CRediT authorship contribution statement
Adedotun F. Adesina: Writing – review & editing, Writing – original draft, Visualization, Validation, Software, Methodology, Investigation, Formal analysis, Data curation, Conceptualization. Blessing O. Olorunfemi: Writing – original draft, Visualization, Methodology, Investigation, Formal analysis, Data curation, Conceptualization. Adenike T. Adeniji-Sofoluwe: Writing – review & editing, Supervision, Methodology, Conceptualization. Chiagoziem A. Otuechere: Visualization, Supervision, Formal analysis, Conceptualization. Funmilayo Olopade: Supervision, Conceptualization. Benjamin Aribisala: Writing – original draft, Visualization, Validation, Supervision, Methodology, Investigation, Data curation, Conceptualization.

Informed consent
Not applicable. The study used a publicly available dataset from the Kaggle platform which does not contain identifiable human subjects or patient information. Therefore, informed consent was not required.

Ethics statement
Not applicable.

Data availability statement
The current study utilizes the Liver Histopathology (Fibrosis) Ultrasound Images dataset, which was collected from the Kaggle platform: https://www.kaggle.com/code/houssameddinebhe/liver-histopathology-fibrosis-ultrasound-images/input.
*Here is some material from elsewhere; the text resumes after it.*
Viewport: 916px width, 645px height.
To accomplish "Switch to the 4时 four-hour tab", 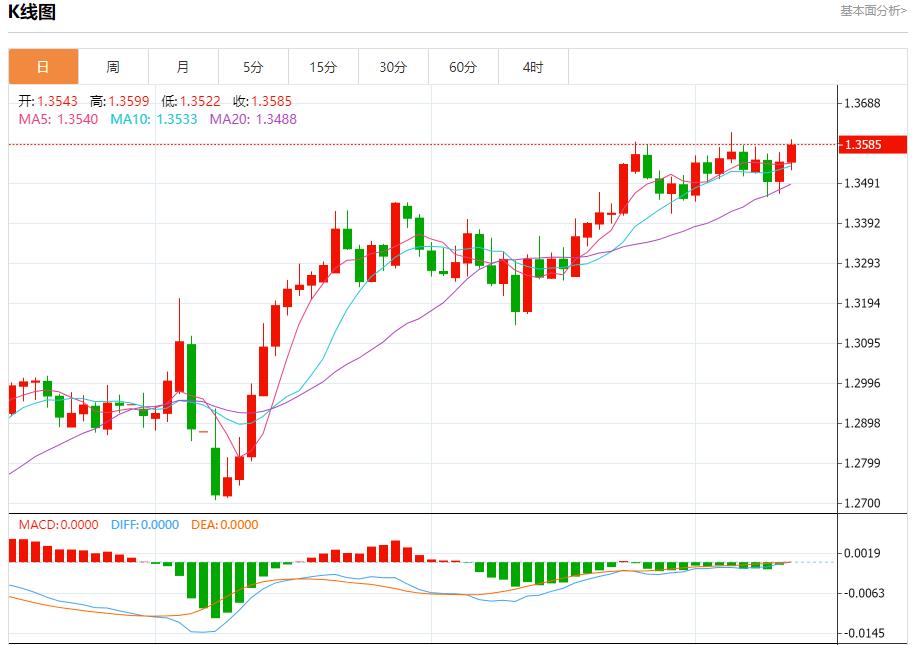I will (533, 67).
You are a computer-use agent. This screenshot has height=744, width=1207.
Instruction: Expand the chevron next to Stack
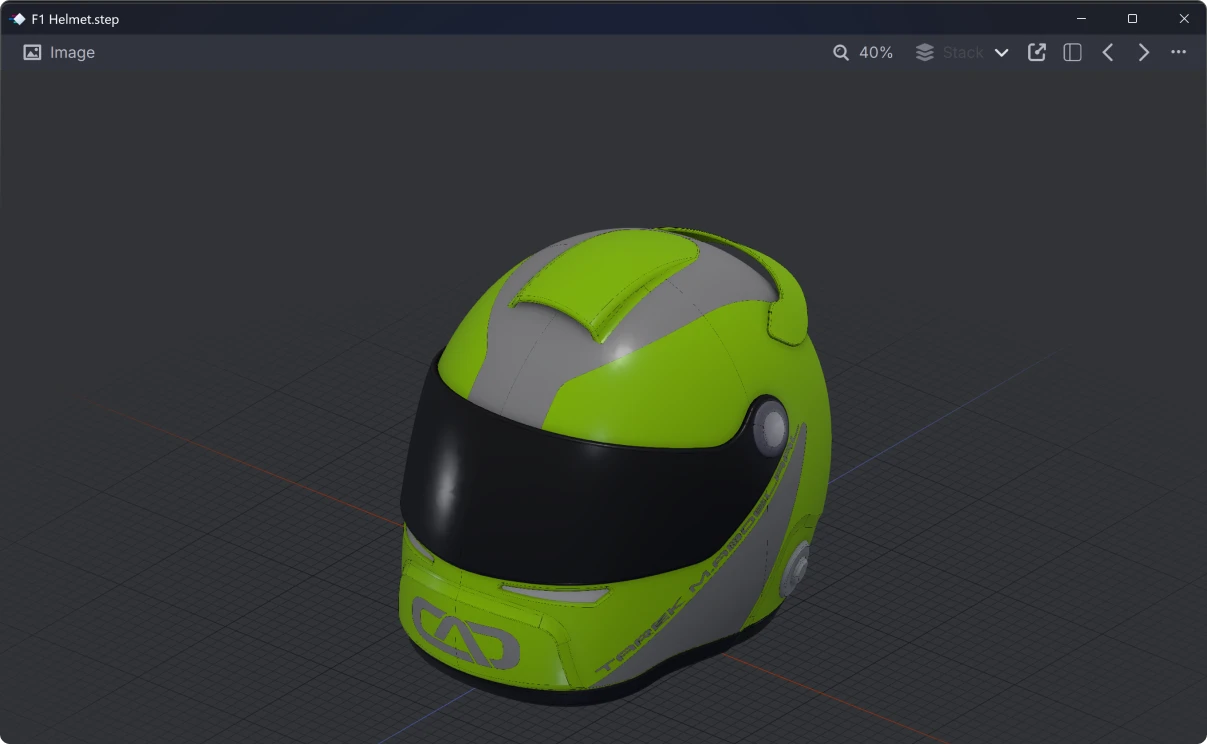coord(1001,52)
Declaration of generative AI and AI-assisted technologies in the writing process
During the preparation of this work, the author(s) used Microsoft Copilot to assist with language refinement and organization in the related work section before reviewing and editing the content further. After using this tool, the author(s) reviewed and edited the content as needed and take full responsibility for the content of the publication.

Funding
This research received no external funding.

Declaration of competing interest
The authors declare no conflict of interest.